* [STATED EXERCISE]: Repeat verbatim the part of the passage on voicing Genie that lies between "Though the role" and "or Albert Brooks.", inclusive.

* [TEXT SECTION]:
Eric Goldberg led the team of animators who were in charge of creating Genie. When he was first handed the script by co-directors Ron Clements and John Musker, Goldberg was also told to dig up some old Robin Williams comedy albums. “John and Ron said, 'Pick a couple of sections from his comedy albums and animate a genie to them,'" Goldberg told Entertainment Weekly. "That’s essentially what I did."

Williams came in to see the test, and, Goldberg says, "I think what probably sold him was the one where he says, 'Tonight, let’s talk about the serious subject of schizophrenia—No, it doesn’t!—Shut up, let him talk!' What I did is animate the Genie growing another head to argue with himself, and Robin just laughed. He could see the potential of what the character could be. I’m sure it wasn’t the only factor, but then he signed the dotted line."

2. The movie’s producers had back-up choices if Robin Williams declined the role.

Though the role of Genie was written specifically for Williams, then-studio chief Jeffrey Katzenberg had many reasons to doubt that they’d be able to sign him: Money, timing, contracts, and, of course, landing an A-lister for a voiceover role. He insisted the team come up with alternative choices. Had Williams declined, Genie could have been voiced by John Candy, Steve Martin, Eddie Murphy, Martin Short, John Goodman, or Albert Brooks.

Records from a collection:

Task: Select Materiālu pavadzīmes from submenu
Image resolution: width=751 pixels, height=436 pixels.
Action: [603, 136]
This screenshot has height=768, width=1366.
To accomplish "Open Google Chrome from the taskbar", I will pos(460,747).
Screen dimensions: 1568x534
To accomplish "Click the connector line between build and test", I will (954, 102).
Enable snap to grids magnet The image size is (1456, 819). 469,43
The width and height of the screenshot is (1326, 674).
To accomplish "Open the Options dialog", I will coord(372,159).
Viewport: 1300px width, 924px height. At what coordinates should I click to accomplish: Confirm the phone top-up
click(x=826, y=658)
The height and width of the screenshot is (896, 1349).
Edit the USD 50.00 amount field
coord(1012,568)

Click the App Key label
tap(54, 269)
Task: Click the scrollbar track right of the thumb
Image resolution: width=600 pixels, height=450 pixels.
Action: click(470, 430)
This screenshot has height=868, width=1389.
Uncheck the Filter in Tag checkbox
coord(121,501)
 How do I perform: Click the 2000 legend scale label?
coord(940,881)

* [SOLUTION]:
Though the role of Genie was written specifically for Williams, then-studio chief Jeffrey Katzenberg had many reasons to doubt that they’d be able to sign him: Money, timing, contracts, and, of course, landing an A-lister for a voiceover role. He insisted the team come up with alternative choices. Had Williams declined, Genie could have been voiced by John Candy, Steve Martin, Eddie Murphy, Martin Short, John Goodman, or Albert Brooks.